На подсохших склонах бурлаки по вечерам разводят костры, сушат одежду и портянки, варят еду — у кого что найдется.

А днем приказчики купца Пиперина рыщут, как собаки, следят, вынюхивают — не присел ли кто, не задремал ли. Чуть что — плохо дело: донесут хозяину или старшему приказчику и, глядишь, понизят оплошавшему бурлаку дневной заработок, а то и вовсе ничего не начислят.

Сплавлять лес по Элнету труднее, чем по другим рекам марийского края, уж очень быстрое здесь течение. Как дикий зверь, Элнет грызет берега. С корнем вырывает и валит в воду вековые сосны. Быстрое течение бьется в один берег, а на другой — намывает песок, украшает его песчаными узорами. Иногда Элнету словно бы надоедает катить свои воды по старому руслу, и он пробивает себе новую дорогу напрямик. Оставшиеся старицы довольно велики и глубоки, в них водится много рыбы. Там, где река делает изгиб, бурлят бешеные водовороты.
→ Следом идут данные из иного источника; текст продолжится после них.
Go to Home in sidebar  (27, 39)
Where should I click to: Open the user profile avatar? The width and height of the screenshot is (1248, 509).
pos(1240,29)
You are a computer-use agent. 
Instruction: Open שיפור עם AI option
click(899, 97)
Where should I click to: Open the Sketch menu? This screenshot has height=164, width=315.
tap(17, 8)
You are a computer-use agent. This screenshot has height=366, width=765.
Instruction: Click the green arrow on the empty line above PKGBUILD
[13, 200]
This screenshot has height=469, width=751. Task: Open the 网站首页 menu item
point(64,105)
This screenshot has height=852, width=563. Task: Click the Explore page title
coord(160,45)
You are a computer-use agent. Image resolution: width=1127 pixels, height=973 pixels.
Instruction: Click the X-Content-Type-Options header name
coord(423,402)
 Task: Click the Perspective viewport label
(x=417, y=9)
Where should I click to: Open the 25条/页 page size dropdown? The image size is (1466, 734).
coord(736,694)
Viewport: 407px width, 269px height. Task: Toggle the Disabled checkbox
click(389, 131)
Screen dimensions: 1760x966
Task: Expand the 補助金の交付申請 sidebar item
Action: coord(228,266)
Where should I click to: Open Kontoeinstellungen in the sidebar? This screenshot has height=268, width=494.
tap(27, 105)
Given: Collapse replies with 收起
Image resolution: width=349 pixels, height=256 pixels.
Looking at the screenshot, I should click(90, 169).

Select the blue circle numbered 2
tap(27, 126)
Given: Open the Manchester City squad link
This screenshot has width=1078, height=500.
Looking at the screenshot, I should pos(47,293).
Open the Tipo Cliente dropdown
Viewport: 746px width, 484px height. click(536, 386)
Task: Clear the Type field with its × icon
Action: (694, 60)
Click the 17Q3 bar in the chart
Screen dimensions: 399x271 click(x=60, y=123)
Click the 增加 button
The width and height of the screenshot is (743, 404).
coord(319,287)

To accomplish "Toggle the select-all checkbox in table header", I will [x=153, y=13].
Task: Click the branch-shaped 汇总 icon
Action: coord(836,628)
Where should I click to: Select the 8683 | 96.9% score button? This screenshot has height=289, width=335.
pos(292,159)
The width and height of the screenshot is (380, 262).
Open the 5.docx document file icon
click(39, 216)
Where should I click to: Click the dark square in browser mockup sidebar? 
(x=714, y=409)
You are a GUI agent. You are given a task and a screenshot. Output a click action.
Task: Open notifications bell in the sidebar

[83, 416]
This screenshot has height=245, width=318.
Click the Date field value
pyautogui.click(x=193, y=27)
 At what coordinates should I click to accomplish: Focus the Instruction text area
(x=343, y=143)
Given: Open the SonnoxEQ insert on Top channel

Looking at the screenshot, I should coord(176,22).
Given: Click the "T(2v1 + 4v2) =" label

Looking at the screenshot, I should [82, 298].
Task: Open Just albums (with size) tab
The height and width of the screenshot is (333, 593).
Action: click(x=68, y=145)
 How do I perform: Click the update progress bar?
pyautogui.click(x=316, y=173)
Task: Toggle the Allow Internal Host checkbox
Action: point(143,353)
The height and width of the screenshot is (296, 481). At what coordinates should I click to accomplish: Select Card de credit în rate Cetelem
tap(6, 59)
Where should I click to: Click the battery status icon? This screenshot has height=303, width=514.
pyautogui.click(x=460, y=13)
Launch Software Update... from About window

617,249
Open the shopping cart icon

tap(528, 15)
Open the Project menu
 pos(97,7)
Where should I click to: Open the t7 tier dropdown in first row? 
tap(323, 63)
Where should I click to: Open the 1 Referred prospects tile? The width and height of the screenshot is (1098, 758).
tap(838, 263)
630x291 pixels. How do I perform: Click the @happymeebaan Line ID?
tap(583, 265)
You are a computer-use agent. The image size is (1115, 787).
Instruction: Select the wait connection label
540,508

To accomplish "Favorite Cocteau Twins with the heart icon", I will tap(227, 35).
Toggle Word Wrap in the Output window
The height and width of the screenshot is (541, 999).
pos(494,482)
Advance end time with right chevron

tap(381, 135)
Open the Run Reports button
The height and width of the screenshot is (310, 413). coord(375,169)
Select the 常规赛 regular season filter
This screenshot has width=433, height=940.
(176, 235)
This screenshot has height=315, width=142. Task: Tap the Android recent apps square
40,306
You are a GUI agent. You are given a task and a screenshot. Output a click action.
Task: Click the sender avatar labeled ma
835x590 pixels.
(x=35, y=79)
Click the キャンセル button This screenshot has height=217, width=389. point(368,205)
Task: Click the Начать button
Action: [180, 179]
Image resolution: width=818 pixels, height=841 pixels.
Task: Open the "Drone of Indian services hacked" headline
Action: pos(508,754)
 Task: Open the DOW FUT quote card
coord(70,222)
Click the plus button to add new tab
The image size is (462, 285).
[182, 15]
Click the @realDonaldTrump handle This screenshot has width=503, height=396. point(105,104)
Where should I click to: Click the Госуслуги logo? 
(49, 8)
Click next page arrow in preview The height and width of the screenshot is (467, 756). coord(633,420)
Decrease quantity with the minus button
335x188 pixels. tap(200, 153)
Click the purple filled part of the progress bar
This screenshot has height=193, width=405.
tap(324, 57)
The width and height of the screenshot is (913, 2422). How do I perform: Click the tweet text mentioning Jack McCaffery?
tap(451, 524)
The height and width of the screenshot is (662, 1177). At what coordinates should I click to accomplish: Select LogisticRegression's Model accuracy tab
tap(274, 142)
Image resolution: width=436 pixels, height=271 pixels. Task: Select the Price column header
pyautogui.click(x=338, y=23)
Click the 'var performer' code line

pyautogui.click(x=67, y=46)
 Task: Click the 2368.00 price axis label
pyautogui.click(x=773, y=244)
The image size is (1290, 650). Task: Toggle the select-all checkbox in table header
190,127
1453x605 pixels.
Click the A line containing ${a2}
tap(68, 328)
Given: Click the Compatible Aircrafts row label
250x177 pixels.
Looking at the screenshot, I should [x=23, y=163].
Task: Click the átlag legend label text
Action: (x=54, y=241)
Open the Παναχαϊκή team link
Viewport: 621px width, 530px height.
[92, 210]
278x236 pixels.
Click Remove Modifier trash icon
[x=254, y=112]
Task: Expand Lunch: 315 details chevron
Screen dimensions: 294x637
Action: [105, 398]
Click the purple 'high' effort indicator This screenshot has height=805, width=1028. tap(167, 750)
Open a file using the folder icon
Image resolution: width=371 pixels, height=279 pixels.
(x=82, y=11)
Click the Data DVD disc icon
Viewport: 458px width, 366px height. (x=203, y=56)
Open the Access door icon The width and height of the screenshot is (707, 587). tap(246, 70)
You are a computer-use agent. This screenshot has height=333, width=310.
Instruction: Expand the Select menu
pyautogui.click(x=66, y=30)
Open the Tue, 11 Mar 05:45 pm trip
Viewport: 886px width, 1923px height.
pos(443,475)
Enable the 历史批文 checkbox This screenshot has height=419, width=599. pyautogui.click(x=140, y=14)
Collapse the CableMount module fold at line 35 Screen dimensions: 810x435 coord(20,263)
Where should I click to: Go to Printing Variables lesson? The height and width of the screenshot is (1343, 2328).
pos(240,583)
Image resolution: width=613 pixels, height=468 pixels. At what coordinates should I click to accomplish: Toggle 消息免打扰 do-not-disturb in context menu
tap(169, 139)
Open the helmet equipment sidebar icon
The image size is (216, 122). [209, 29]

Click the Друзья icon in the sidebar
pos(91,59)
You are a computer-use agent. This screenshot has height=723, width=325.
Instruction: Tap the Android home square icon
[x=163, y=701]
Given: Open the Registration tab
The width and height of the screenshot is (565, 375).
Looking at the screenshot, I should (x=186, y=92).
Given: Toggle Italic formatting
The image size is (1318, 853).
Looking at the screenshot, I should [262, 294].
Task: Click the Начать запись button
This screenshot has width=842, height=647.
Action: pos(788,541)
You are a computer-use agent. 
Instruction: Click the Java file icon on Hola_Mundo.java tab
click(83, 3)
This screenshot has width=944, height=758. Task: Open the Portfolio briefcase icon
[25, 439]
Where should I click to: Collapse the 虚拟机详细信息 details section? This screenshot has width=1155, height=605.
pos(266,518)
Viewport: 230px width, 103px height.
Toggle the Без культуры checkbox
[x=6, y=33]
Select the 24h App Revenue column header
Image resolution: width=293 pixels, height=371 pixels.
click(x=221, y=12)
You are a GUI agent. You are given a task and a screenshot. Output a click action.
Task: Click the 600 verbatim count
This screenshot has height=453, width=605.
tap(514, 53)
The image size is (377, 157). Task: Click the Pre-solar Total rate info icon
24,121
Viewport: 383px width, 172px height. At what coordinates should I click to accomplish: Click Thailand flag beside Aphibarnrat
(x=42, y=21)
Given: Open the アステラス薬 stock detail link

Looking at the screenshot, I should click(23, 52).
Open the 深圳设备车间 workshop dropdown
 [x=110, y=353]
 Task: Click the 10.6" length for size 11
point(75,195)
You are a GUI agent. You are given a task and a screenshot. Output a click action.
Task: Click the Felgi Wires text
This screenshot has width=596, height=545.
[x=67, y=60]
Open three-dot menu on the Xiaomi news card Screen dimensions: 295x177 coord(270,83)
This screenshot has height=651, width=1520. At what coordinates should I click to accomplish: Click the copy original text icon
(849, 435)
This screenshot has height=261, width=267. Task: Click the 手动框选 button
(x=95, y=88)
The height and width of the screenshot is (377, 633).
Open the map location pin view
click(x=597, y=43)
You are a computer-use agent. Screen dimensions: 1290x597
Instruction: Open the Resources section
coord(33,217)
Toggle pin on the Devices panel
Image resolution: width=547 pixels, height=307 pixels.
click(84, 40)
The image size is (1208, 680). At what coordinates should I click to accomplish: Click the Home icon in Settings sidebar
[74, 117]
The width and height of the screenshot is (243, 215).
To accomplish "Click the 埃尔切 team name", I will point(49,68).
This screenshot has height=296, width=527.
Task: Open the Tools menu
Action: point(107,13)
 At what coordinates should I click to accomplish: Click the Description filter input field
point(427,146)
Они грозят бурлакам бедой. Хотя на таких местах делают заслоны из связанных канатами бревен, чтобы при молевом сплаве не затянуло кряжи в водоворот, здесь надо все время быть начеку, не мешкая расталкивать подплывающий лес, чтобы не получился затор.

Целый день стоит Сакар с багром на таком повороте.

А лес идет от берега до берега. Одно за другим отталкивает Сакар бревна и думает:

«Куда нужно столько леса? Кто только валил его? Видать, много у Пинериных денег. А, говорят, они сами еще недавно работали на сплаве вроде меня. Один старик бурлак рассказывал, что отец Пинериных был самым немудрящим кузнецом. Сыновья его служили приказчиками у купца Мизина. И вот однажды они подкараулили доверенного хозяйского приказчика, когда тот- вез деньги, да и спустили его вниз головой в омут. А чемодан с деньгами припрятали под колодой… С тех пор и разбогатели…»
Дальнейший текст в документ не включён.